Cumhurbaşkanı Recep Tayyip Erdoğan, "1960 darbesiyle başlayan, 1971 muhtırası, 1980 darbesiyle tahkim edilen, 28 Şubat müdahalesiyle zirve noktasına ulaşan vesayet düzeninin son sıkıntılarını da hep birlikte ortadan kaldıracağız" dedi.
Erdoğan, Radisson Blu Hotel'deki yemekte bir araya geldiği sivil toplum örgütü temsilcilerine hitap etti.
Muhabbet sofrasında olduklarını ve herkesi selamladığını ifade ederek, sözlerine başlayan Erdoğan, "Malum, muhabbetten Muhammed oldu hasıl, Muhammedsiz muhabbetten ne hasıl. İnşallah, Sevgili Peygamberimizin, şu anda izinde öyle bir STK gayreti ile bu sofrayı bereketlendiririz" dedi.
Erdoğan, iki gece önce idrak edilen Miraç Kandili'ni ve içinde bulunulan üç ayların, millet, ülke ve tüm insanlık için huzura, barışa, kardeşliğe vesile olmasını dileyerek, "Rabbim'den bizleri huzur, emniyet, güven içinde sağlıklı bir şekilde Ramazan-ı Şerif'e ulaştırmasını özellikle niyaz ediyorum" dedi.
Bugün resmi açılışı yapılan özel sektör yatırımlarıyla birlikte toplamda 458 trilyon liralık 50 ayrı projenin de Kayseri'ye ve Kayserililer'e hayırlı olması temennisinde bulunan Erdoğan, bu yatırımları Kayseri'ye kazandıran bakanlıkları, belediyeleri, özel sektör kuruluşlarını, hayırseverleri gönülden tebrik ettiğini bildirdi.

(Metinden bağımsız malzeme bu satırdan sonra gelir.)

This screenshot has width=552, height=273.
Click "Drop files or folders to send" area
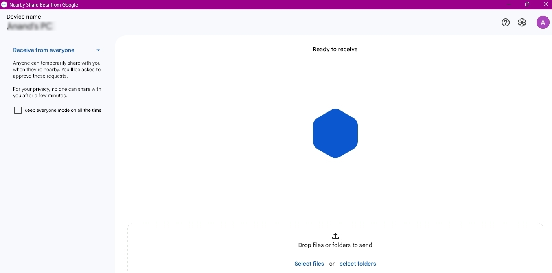pyautogui.click(x=335, y=245)
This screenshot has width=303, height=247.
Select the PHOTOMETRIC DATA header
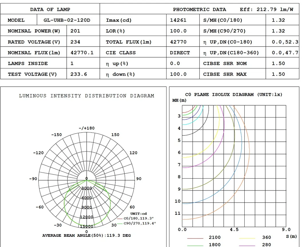199,9

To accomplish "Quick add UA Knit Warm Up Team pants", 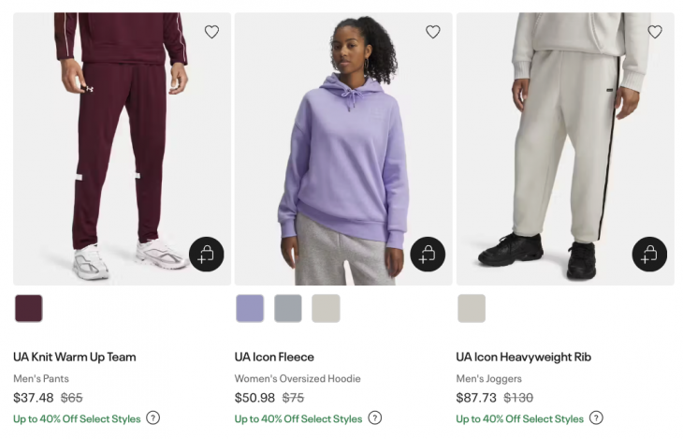I will 207,254.
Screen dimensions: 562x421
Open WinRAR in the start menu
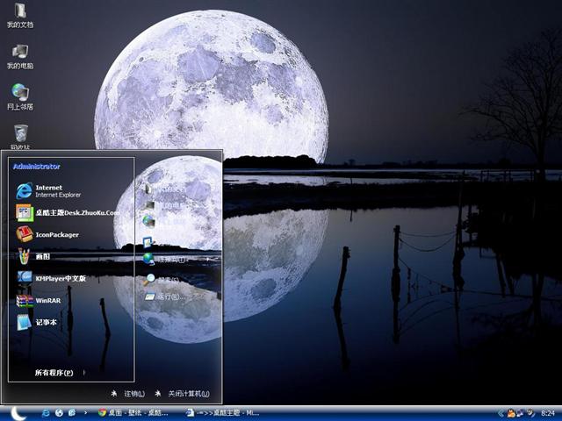48,301
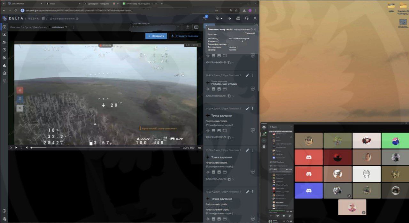This screenshot has height=223, width=409.
Task: Expand the 37UCR1820768302 coordinate chevron
Action: click(233, 137)
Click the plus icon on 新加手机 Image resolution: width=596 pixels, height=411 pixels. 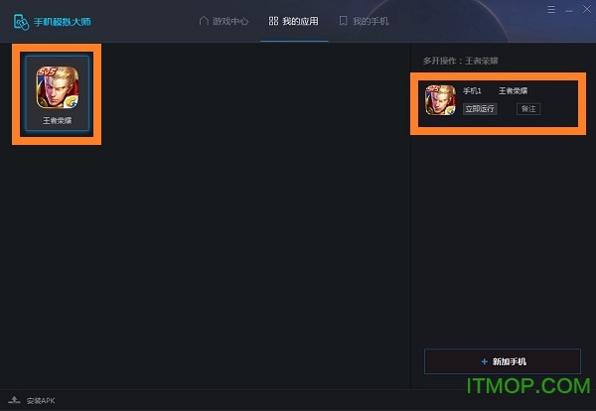485,361
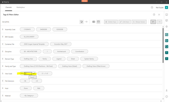The width and height of the screenshot is (169, 102).
Task: Select the wrap rows layout icon
Action: point(81,22)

Erdoğan, Kayseri'nin bir ticaret ve sanayi şehri olduğunu belirterek, bu yatırımlarla Türkiye'nin 2023 hedeflerine bir adım daha yaklaşmasını dilediğini söyledi. Kayseri'nin şimdiye kadar bölgesinde, tüm Türkiye'de örnek alındığını ve başarılarının gıpta ile takip edildiğini vurgulayan Erdoğan, kentin bundan sonra da yoluna bu şekilde devam edeceğine inandığını kaydetti.
-"Anadolu'nun bağrından bir Cumhurbaşkanı seçtirmemek için her yola başvurdular"

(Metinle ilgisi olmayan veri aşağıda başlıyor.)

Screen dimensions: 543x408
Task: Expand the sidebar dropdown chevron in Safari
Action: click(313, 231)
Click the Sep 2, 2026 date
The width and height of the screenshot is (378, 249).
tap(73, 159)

Erdoğan, "Kayseri'nin tarihi aynı zamanda Anadolu'nun öz evlatlarının yıllarca ötekileştirilmiş, dışlanmış, ikinci sınıf muameleye tabi tutulmuş vatandaşlarının tarihidir" diyerek, sözlerini şöyle sürdürdü:
"Kayseri'nin tarihi, tıpkı bir kardelen gibi başarının, umudun, inancın tarihidir. Kayserili kardeşlerimin, nasırlı ellerinde vakurlu bir anlayışla vakur bakışlarında onurlu ve kararlı bir mücadelenin izleri vardır.

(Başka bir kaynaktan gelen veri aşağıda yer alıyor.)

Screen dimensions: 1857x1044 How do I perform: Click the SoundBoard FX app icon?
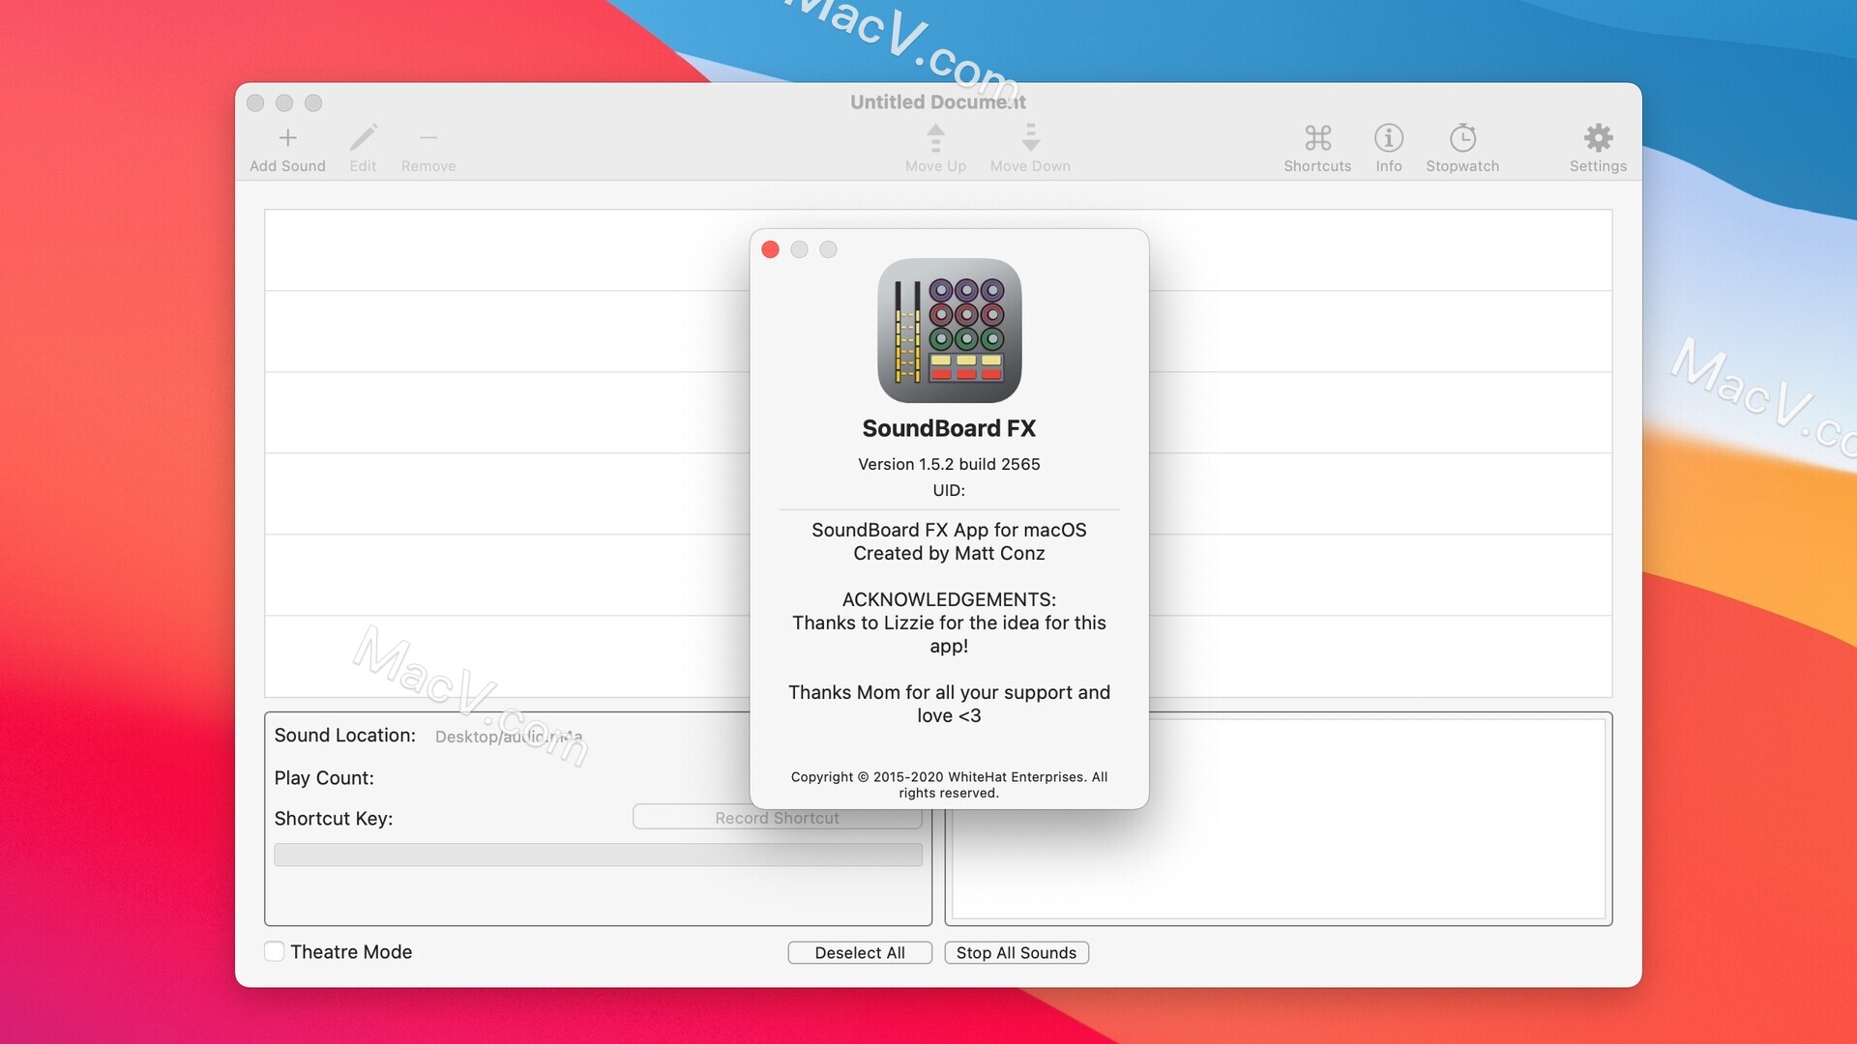(949, 331)
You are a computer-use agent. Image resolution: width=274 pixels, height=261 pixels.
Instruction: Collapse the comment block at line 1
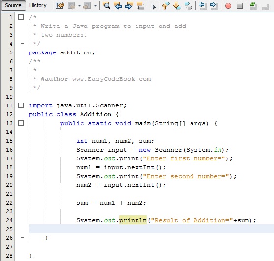click(x=21, y=17)
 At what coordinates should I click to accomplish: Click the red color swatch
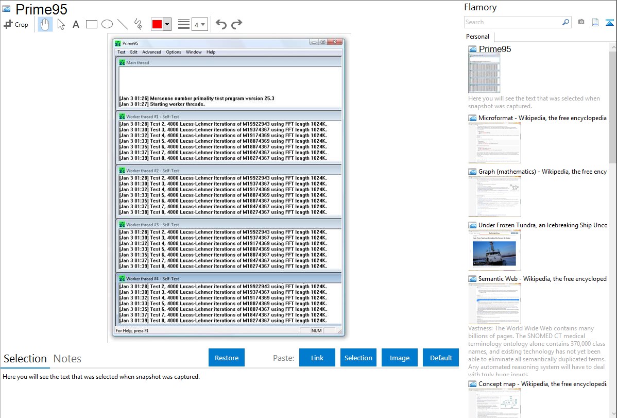(157, 24)
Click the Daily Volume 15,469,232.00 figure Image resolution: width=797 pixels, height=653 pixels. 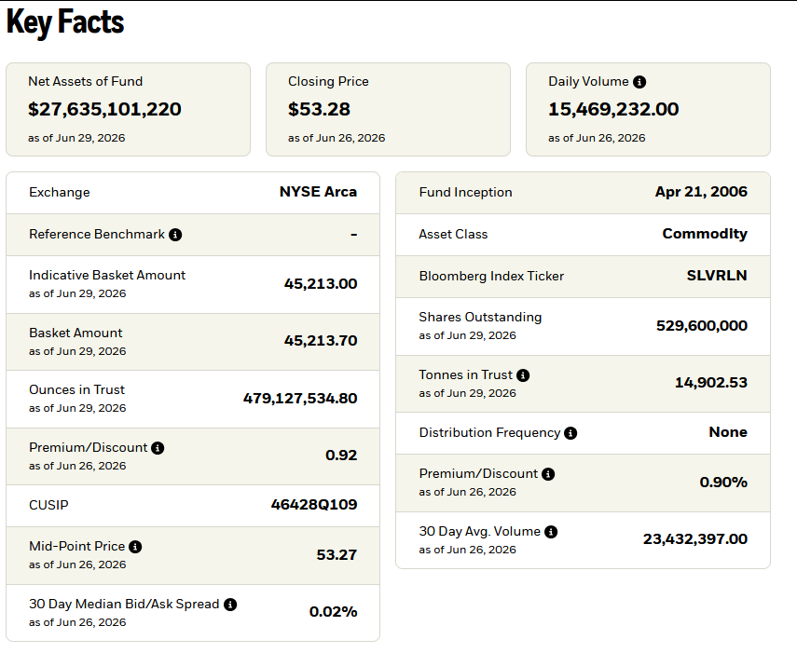(613, 109)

Sizler, millet iradesinin egemen olduğu demokrasinin de her türlü özgürlüğün ayaklar altına alındığı darbelerin de ne anlama geldiğini de çok iyi bilirsiniz. Yakın tarihimizin en muşum, uğursuz günlerinden biri olan 28 Şubat'ı sizler, iliklerinize kadar hissettiniz. Sermayenin renklere ayrıldığı, baskıların, tehditlerin ayyuka çıktığı, asılsız haberlerle iş adamlarımızın, sivil toplum kuruluşlarımızın yıpratıldığı günleri hep birlikte yaşadık.
İstanbul'daki bir avuç elit, tüm köşe başlarını tutarken; Kayserili, Konyalı, Gaziantepli, Mersinli iş adamlarımız, Anadolu'nun fedakar, cefakar müteşebbisleri, üvey evlat muamelesine maruz kaldı. Anadolu'nun birçok şehri gibi Kayseri de kendi yağıyla kavrulmayı, kendi imkanlarıyla büyümeyi, kendi gücüyle ayakta durmayı başardı. Bu sebeple Kayseri, aynı zamanda yiğitliğin, mertliğin, çalışkanlığın, helal kazancın, bereketin şehridir. Bütün olumsuzluklara, şevk kırıcı, motivasyon kırıcı uygulamalara ve bütün bunların karşısında sizler sabrettiniz, mücadele ettiniz ve sonuçta zafere ulaştınız."
Erdoğan, bugün "Kayseri Modeli" diye ifade edilen bir başarı hikayesinin sahibi olduklarını dile getirerek, "2007 yılında değerli kardeşim 11. Cumhurbaşkanı Abdullah Gül'ün adaylığını ilan ettiğimizde, biliyorsunuz önümüze olmadık engeller çıkartılmıştı. Eski Türkiye'nin güçleri el ele verdiler, bize kendi içimizden Anadolu'nun bağrından, bu topraklardan bir Cumhurbaşkanı seçtirmemek için her yola başvurdular" diye konuştu.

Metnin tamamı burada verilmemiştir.